Conventions de représentation des relations

Pour représenter les schémas de la parenté, les codes ci-dessous ont été utilisés :

3.2.1 Les dénominations de parenté

La collecte des termes de parenté pose de prime abord le problème du ou des référents desdits termes. Force est de constater non seulement que notre propre système142 ne peut en aucun cas rendre compte de toutes les réalités culturelles mais surtout qu’il place, de fait, l’observateur dans une démarche de détachement de ses propres valeurs et habitudes si celui-ci cherche à cerner la logique interne propre à la société étudiée. Ce constat, valable pour toutes recherches de terrain, implique de prendre certaines précautions quant aux significations des donnés collectées ; les concepts des termes répertoriés étant très souvent différents des nôtres.

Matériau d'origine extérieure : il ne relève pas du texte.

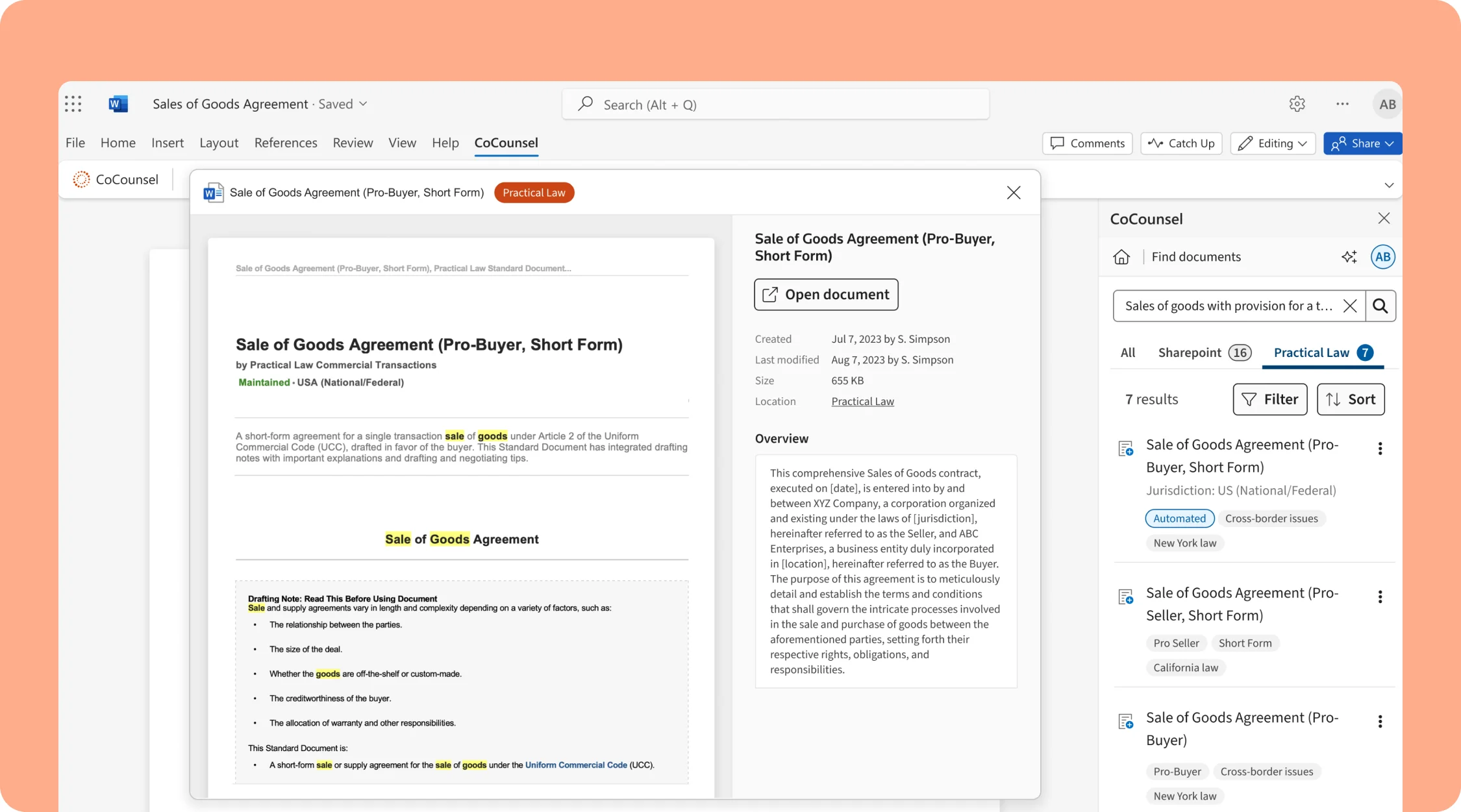Expand the ribbon chevron at far right
Image resolution: width=1461 pixels, height=812 pixels.
(1389, 186)
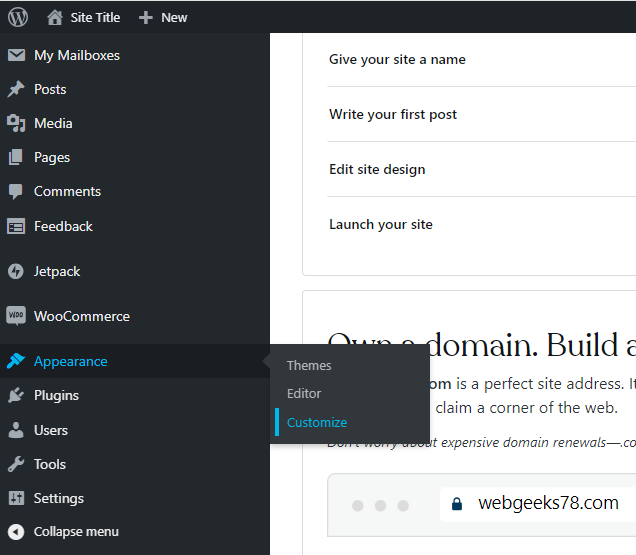Click the Tools wrench icon

(x=16, y=464)
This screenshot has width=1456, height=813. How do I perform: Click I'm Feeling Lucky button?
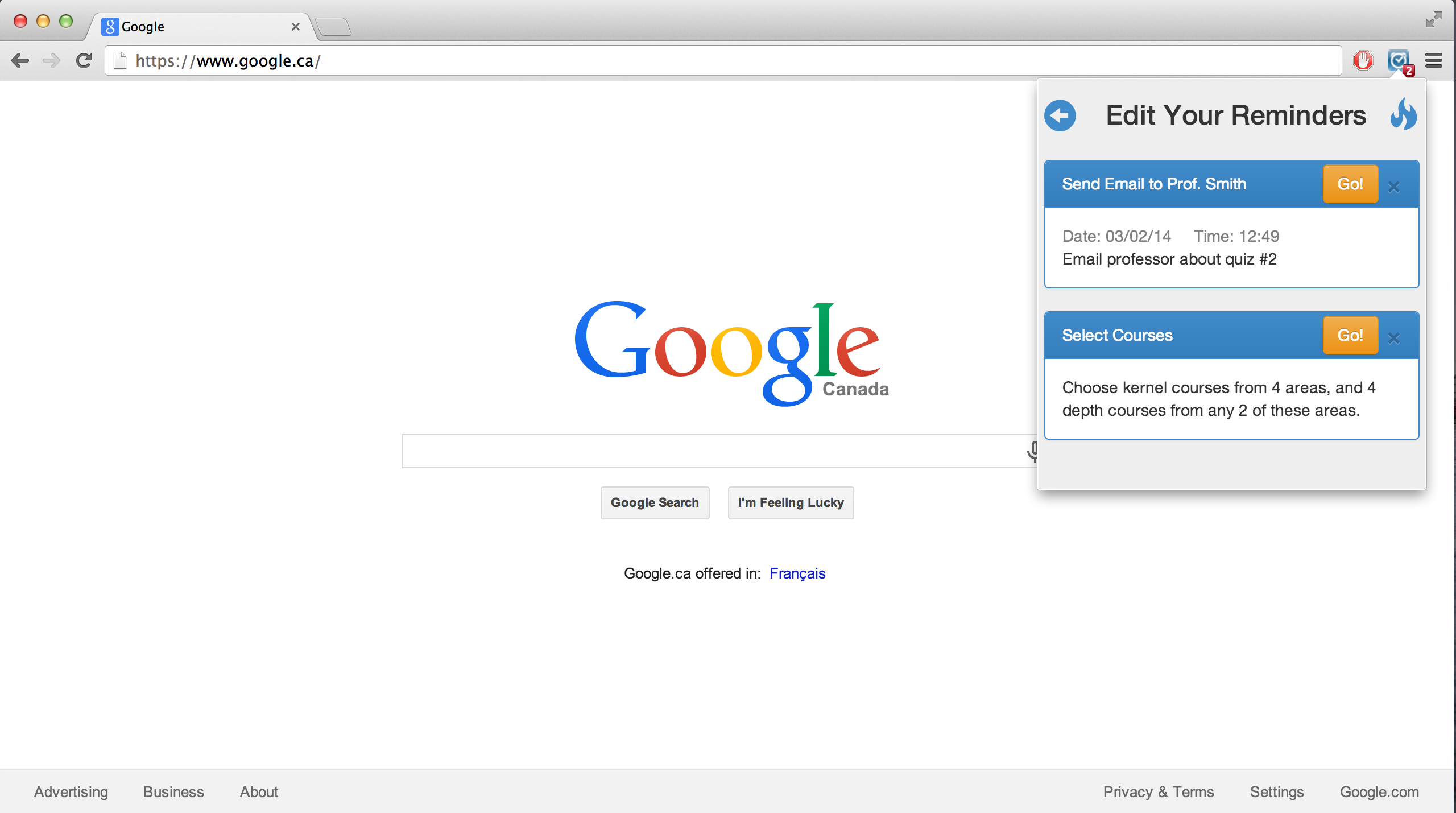(x=791, y=502)

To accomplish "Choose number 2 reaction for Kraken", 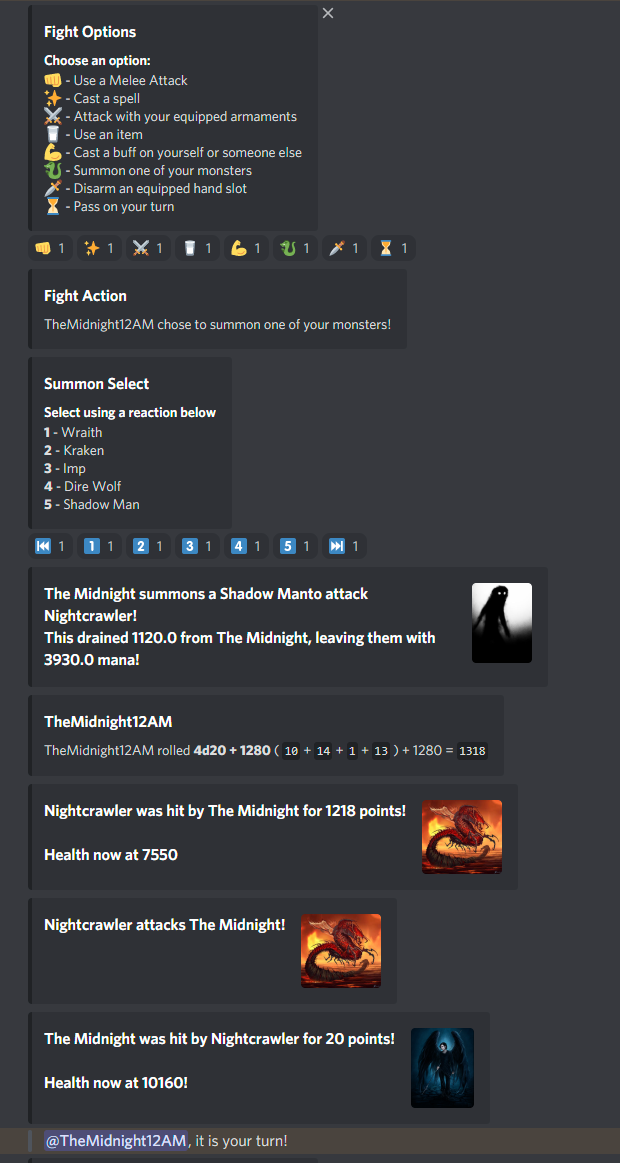I will click(148, 547).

A ma connaissance, la terminologie de la parenté baka, [mòbìlà]143, a uniquement fait l’objet d’études descriptives mais non explicatives. C’est pourquoi je me propose de présenter la nomenclature de parenté à partir de fiches réalisées par Bouquiaux & Thomas (1971), figurant en annexe (cf. 6.2.3), auprès des Baka de la région de Minvoul144. Je me suis attachée à collecter deux nomenclatures : l’une à partir d’un Ego masculin, l’autre à partir d’un Ego féminin, en tenant compte de divers critères positionnant les différents termes du système d’appellation (âge relatif, etc.) et de la distinction entre système de référence et système d’adresse. En outre, le système baka sera comparé à celui de leurs voisins fang afin de cerner, d’une part, les spécificités de la nomenclature baka, et, d’autre part, de mettre en évidence les changements induits par des phénomènes de contact.

Au vu des fiches de parenté collectées, il apparaît nécessaire de faire une distinction entre les termes dits primaires et les termes dits secondaires. Généralement les termes primaires sont simples et les secondaires composés (constructions génétivales ou autres). Deux connectifs sont principalement utilisés pour les constructions génétivales, il s’agit de [à] et [nà], tous deux marquant la relation « possessive » (de dépendance ou d’appartenance) et se traduisant par « à » ou « de » (voire « en ») en français, suivant les contextes. Le ton de ces particules peut être sujet à variation en fonction des tons adjacents. Ainsi Brisson (2002) a constaté que le ton généralement bas est réalisé moyen lorsqu’il est suivi d’un ton bas145.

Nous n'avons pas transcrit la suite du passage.